My mother is a retired seamstress (in that she no longer takes customers, but will still help me with projects) and was often offered sewing-related items by her customers. She’s also the only daughter of a seamstress, who is the daughter of a seamstress, who is … well, you get the idea, and all the old tools and fabric stash end up with her. She also loves to sift through a good antique shop now and then. This is her collection of darning eggs, which she passed on to me a few years ago. Two of the eggs, the lighter ones, are of a more recent vintage; I think a customer gave them to her. The two painted ones are my favorites.
This one is my second favorite darning egg. The worn painted design lends itself to the imagination in trying to reconstruct what it once looked like. The design somehow looks Dutch to me, or perhaps like something from the Arts & Crafts period. I also love that this one is shaped differently, a little more like a foot than a traditional darning egg.
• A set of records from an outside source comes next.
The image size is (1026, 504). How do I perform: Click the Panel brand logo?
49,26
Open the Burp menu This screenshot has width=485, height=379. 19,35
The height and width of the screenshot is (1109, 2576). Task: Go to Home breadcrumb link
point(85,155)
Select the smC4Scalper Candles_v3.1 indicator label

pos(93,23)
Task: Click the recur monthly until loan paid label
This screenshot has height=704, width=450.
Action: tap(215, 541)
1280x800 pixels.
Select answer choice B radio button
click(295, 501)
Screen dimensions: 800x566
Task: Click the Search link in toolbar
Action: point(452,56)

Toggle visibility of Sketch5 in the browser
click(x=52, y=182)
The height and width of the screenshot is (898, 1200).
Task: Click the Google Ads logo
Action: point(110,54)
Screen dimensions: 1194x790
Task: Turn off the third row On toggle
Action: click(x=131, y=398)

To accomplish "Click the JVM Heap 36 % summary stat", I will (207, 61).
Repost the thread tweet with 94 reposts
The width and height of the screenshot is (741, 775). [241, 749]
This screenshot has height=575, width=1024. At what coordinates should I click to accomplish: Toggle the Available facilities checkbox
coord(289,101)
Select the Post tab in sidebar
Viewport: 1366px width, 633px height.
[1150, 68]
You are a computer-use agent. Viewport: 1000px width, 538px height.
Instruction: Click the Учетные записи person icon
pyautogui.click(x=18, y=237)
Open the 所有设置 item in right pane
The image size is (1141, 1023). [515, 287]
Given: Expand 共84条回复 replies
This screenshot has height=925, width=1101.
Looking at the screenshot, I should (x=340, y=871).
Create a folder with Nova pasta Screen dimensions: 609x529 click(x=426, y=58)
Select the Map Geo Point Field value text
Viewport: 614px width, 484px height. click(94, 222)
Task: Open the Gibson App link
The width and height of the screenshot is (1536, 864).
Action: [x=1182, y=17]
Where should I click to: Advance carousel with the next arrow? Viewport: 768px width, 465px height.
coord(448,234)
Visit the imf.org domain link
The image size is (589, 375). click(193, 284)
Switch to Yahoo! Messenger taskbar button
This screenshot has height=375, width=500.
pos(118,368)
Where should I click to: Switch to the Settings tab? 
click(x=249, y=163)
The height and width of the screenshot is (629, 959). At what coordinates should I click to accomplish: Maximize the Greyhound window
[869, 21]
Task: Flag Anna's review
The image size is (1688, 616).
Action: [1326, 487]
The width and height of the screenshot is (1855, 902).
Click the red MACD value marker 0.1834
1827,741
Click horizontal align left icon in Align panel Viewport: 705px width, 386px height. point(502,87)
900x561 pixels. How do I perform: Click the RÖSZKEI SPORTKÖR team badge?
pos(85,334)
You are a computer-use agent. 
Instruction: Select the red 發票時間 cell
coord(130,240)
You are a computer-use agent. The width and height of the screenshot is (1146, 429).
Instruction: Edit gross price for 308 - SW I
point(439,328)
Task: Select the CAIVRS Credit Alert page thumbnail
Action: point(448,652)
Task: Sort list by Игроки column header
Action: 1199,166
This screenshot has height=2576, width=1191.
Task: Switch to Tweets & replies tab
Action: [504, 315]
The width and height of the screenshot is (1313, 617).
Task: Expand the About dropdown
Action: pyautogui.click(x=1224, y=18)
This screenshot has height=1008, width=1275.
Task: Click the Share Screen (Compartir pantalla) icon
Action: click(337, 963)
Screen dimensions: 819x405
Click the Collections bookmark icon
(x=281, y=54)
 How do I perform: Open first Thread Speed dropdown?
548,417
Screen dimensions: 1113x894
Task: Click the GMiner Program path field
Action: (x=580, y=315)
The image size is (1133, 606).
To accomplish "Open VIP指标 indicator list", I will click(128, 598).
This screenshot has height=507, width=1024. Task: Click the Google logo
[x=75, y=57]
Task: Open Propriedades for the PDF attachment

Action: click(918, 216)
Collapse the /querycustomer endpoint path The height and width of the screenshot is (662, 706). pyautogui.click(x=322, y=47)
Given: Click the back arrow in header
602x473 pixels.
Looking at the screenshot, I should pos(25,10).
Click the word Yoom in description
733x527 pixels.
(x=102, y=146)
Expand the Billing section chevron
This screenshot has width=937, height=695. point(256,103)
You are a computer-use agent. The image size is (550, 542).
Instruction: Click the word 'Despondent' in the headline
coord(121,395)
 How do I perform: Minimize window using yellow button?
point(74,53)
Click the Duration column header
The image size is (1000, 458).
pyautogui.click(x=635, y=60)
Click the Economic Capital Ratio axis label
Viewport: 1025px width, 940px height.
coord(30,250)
The back of it certainly shows some wear and use – yes, those look like darning needle marks to me, where the needle slipped along and scraped up the paint.
This one is my favorite; it’s the one I remember my Mom having when I was a kid. Perhaps it was my great grandmother’s? In any case, I love it because it shows the most wear and is obviously a well-used and (if one believes such an object can be imbued with love) the most loved object. The paint is worn away in layers down to the wood both on the egg and on the handle, and the wood itself is even worn down to only the strongest fibers in place. I can’t help but think of all the socks this one darning egg saved, the nights someone spent at their last chore of the day, darning socks. It harkens back to a time when even socks were valued, saved, and worn as much as possible instead of discarded at the first sign of a hole – it’s such a contrast with our current consumer culture and sped up fashion cycle, it’s the original slow fashion.
I have these darning eggs, but I have to admit that I’m terrible at darning socks. I asked my mother for one of her darning eggs when my first pair of hand knit socks developed a hole in the heel end of the sole. It’s something I expected to be good at right away because I’ve imagined myself in the place of that person darning socks at night (while listening to a program on the radio?) after all the other chores were done. I mean, how hard could it be? I really just need more practice at it; what I would really love is an afternoon with my great grandmother Ada to have a patient and steady presence help me learn.